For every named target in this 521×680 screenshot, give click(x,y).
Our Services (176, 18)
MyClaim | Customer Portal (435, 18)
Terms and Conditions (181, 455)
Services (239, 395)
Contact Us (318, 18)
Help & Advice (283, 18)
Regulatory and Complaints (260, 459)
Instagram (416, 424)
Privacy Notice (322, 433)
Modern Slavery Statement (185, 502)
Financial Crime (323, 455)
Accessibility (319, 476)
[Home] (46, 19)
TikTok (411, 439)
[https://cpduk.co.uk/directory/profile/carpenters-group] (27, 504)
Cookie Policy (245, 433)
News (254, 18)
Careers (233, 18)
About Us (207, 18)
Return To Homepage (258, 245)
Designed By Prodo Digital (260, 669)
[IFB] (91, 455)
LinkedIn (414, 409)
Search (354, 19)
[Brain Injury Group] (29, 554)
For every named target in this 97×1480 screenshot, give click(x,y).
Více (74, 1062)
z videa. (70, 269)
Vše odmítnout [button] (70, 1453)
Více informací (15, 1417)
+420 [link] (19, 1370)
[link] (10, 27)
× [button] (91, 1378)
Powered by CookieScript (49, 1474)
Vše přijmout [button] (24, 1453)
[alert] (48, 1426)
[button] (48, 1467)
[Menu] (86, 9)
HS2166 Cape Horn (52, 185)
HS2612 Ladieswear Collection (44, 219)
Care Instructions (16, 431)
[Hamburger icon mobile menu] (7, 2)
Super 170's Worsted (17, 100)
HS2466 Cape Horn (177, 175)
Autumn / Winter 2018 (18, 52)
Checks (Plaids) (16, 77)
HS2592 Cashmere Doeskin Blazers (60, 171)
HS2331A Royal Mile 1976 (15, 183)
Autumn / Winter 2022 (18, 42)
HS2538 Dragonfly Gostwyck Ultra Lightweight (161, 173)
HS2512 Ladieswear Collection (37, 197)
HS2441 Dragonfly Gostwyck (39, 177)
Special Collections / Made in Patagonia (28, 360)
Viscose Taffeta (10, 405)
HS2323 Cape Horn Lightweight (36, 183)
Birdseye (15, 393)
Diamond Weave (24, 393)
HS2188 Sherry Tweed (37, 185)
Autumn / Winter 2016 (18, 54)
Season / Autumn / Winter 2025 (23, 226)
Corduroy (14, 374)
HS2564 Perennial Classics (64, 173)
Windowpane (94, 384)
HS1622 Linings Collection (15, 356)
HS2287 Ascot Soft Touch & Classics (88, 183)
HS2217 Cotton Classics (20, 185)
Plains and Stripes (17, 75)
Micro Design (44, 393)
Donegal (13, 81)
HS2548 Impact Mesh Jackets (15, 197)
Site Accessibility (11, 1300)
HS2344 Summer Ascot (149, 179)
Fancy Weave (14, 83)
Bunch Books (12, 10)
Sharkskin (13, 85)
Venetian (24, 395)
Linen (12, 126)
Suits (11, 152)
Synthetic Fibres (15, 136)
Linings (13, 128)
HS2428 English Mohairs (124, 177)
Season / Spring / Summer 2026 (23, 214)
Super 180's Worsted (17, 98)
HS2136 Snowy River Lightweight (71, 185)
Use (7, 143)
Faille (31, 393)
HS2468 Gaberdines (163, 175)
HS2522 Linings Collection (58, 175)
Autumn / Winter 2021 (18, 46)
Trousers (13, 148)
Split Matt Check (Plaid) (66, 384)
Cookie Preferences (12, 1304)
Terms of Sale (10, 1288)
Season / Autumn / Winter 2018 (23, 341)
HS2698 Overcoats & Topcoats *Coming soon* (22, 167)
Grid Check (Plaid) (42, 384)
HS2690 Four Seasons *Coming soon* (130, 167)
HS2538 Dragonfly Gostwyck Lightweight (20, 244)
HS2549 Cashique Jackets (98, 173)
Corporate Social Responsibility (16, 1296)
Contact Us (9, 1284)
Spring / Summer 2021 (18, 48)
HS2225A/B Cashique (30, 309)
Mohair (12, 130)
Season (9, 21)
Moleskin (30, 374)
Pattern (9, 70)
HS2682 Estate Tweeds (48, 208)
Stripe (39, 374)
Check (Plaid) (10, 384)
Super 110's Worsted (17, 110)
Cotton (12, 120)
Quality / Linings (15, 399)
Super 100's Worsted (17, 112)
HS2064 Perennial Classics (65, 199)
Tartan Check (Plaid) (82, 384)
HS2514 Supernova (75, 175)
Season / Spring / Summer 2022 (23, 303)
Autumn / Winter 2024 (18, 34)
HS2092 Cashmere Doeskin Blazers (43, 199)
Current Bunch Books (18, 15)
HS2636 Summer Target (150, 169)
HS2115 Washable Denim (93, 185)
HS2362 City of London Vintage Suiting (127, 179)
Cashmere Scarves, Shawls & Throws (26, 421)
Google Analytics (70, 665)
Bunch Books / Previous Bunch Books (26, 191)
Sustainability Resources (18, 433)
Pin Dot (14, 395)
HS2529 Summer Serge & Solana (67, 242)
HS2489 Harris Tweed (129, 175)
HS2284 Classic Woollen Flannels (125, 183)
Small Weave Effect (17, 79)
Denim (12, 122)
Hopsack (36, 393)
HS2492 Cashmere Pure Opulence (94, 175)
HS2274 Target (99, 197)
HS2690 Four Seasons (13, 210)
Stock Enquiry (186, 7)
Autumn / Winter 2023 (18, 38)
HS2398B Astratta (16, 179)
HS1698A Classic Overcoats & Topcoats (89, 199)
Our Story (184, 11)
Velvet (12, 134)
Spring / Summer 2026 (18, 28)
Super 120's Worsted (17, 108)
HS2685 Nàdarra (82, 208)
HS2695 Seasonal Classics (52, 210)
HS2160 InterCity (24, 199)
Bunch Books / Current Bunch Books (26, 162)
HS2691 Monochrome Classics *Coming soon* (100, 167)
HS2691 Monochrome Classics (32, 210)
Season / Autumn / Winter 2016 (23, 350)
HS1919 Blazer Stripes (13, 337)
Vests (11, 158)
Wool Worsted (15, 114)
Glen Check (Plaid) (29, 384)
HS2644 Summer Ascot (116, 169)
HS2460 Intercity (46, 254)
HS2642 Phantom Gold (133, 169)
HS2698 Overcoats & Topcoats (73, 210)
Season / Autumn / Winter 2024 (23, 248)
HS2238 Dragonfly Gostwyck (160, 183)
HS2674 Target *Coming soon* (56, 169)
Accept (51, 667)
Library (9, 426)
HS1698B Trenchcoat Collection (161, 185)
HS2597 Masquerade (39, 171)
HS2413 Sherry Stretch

·····

▸ **TO DO**
Please copy out every line above word for word.

▸ **ANSWER TO THE EXERCISE**
For every named target in this 521×680 screenshot, give click(x,y).
Our Services (176, 18)
MyClaim | Customer Portal (435, 18)
Terms and Conditions (181, 455)
Services (239, 395)
Contact Us (318, 18)
Help & Advice (283, 18)
Regulatory and Complaints (260, 459)
Instagram (416, 424)
Privacy Notice (322, 433)
Modern Slavery Statement (185, 502)
Financial Crime (323, 455)
Accessibility (319, 476)
[Home] (46, 19)
TikTok (411, 439)
[https://cpduk.co.uk/directory/profile/carpenters-group] (27, 504)
Cookie Policy (245, 433)
News (254, 18)
Careers (233, 18)
About Us (207, 18)
Return To Homepage (258, 245)
Designed By Prodo Digital (260, 669)
[IFB] (91, 455)
LinkedIn (414, 409)
Search (354, 19)
[Brain Injury Group] (29, 554)
For every named target in this 97×1480 screenshot, give click(x,y).
Více (74, 1062)
z videa. (70, 269)
Vše odmítnout [button] (70, 1453)
Více informací (15, 1417)
+420 [link] (19, 1370)
[link] (10, 27)
× [button] (91, 1378)
Powered by CookieScript (49, 1474)
Vše přijmout [button] (24, 1453)
[alert] (48, 1426)
[button] (48, 1467)
[Menu] (86, 9)
HS2166 Cape Horn (52, 185)
HS2612 Ladieswear Collection (44, 219)
Care Instructions (16, 431)
[Hamburger icon mobile menu] (7, 2)
Super 170's Worsted (17, 100)
HS2466 Cape Horn (177, 175)
Autumn / Winter 2018 (18, 52)
Checks (Plaids) (16, 77)
HS2592 Cashmere Doeskin Blazers (60, 171)
HS2331A Royal Mile 1976 (15, 183)
Autumn / Winter 2022 (18, 42)
HS2538 Dragonfly Gostwyck Ultra Lightweight (161, 173)
HS2512 Ladieswear Collection (37, 197)
HS2441 Dragonfly Gostwyck (39, 177)
Special Collections / Made in Patagonia (28, 360)
Viscose Taffeta (10, 405)
HS2323 Cape Horn Lightweight (36, 183)
Birdseye (15, 393)
Diamond Weave (24, 393)
HS2188 Sherry Tweed (37, 185)
Autumn / Winter 2016 (18, 54)
Season / Autumn / Winter 2025 (23, 226)
Corduroy (14, 374)
HS2564 Perennial Classics (64, 173)
Windowpane (94, 384)
HS1622 Linings Collection (15, 356)
HS2287 Ascot Soft Touch & Classics (88, 183)
HS2217 Cotton Classics (20, 185)
Plains and Stripes (17, 75)
Micro Design (44, 393)
Donegal (13, 81)
HS2548 Impact Mesh Jackets (15, 197)
Site Accessibility (11, 1300)
HS2344 Summer Ascot (149, 179)
Fancy Weave (14, 83)
Bunch Books (12, 10)
Sharkskin (13, 85)
Venetian (24, 395)
Linen (12, 126)
Suits (11, 152)
Synthetic Fibres (15, 136)
Linings (13, 128)
HS2428 English Mohairs (124, 177)
Season / Spring / Summer 2026 (23, 214)
Super 180's Worsted (17, 98)
HS2136 Snowy River Lightweight (71, 185)
Use (7, 143)
Faille (31, 393)
HS2468 Gaberdines (163, 175)
HS2522 Linings Collection (58, 175)
Autumn / Winter 2021 (18, 46)
Trousers (13, 148)
Split Matt Check (Plaid) (66, 384)
Cookie Preferences (12, 1304)
Terms of Sale (10, 1288)
Season / Autumn / Winter 2018 (23, 341)
HS2698 Overcoats & Topcoats *Coming soon* (22, 167)
Grid Check (Plaid) (42, 384)
HS2690 Four Seasons *Coming soon* (130, 167)
HS2538 Dragonfly Gostwyck Lightweight (20, 244)
HS2549 Cashique Jackets (98, 173)
Corporate Social Responsibility (16, 1296)
Contact Us (9, 1284)
Spring / Summer 2021 (18, 48)
HS2225A/B Cashique (30, 309)
Mohair (12, 130)
Season (9, 21)
Moleskin (30, 374)
Pattern (9, 70)
HS2682 Estate Tweeds (48, 208)
Stripe (39, 374)
Check (Plaid) (10, 384)
Super 110's Worsted (17, 110)
Cotton (12, 120)
Quality / Linings (15, 399)
Super 100's Worsted (17, 112)
HS2064 Perennial Classics (65, 199)
Tartan Check (Plaid) (82, 384)
HS2514 Supernova (75, 175)
Season / Spring / Summer 2022 (23, 303)
Autumn / Winter 2024 (18, 34)
HS2092 Cashmere Doeskin Blazers (43, 199)
Current Bunch Books (18, 15)
HS2636 Summer Target (150, 169)
HS2115 Washable Denim (93, 185)
HS2362 City of London Vintage Suiting (127, 179)
Cashmere Scarves, Shawls & Throws (26, 421)
Google Analytics (70, 665)
Bunch Books / Previous Bunch Books (26, 191)
Sustainability Resources (18, 433)
Pin Dot (14, 395)
HS2529 Summer Serge & Solana (67, 242)
HS2489 Harris Tweed (129, 175)
HS2284 Classic Woollen Flannels (125, 183)
Small Weave Effect (17, 79)
Denim (12, 122)
Hopsack (36, 393)
HS2492 Cashmere Pure Opulence (94, 175)
HS2274 Target (99, 197)
HS2690 Four Seasons (13, 210)
Stock Enquiry (186, 7)
Autumn / Winter 2023 (18, 38)
HS2398B Astratta (16, 179)
HS1698A Classic Overcoats & Topcoats (89, 199)
Our Story (184, 11)
Velvet (12, 134)
Spring / Summer 2026 (18, 28)
Super 120's Worsted (17, 108)
HS2685 Nàdarra (82, 208)
HS2695 Seasonal Classics (52, 210)
HS2160 InterCity (24, 199)
Bunch Books / Current Bunch Books (26, 162)
HS2691 Monochrome Classics *Coming soon* (100, 167)
HS2691 Monochrome Classics (32, 210)
Season / Autumn / Winter 2016 (23, 350)
HS1919 Blazer Stripes (13, 337)
Vests (11, 158)
Wool Worsted (15, 114)
Glen Check (Plaid) (29, 384)
HS2644 Summer Ascot (116, 169)
HS2460 Intercity (46, 254)
HS2642 Phantom Gold (133, 169)
HS2698 Overcoats & Topcoats (73, 210)
Season / Autumn / Winter 2024 (23, 248)
HS2238 Dragonfly Gostwyck (160, 183)
HS2674 Target *Coming soon* (56, 169)
Accept (51, 667)
Library (9, 426)
HS1698B Trenchcoat Collection (161, 185)
HS2597 Masquerade (39, 171)
HS2413 Sherry Stretch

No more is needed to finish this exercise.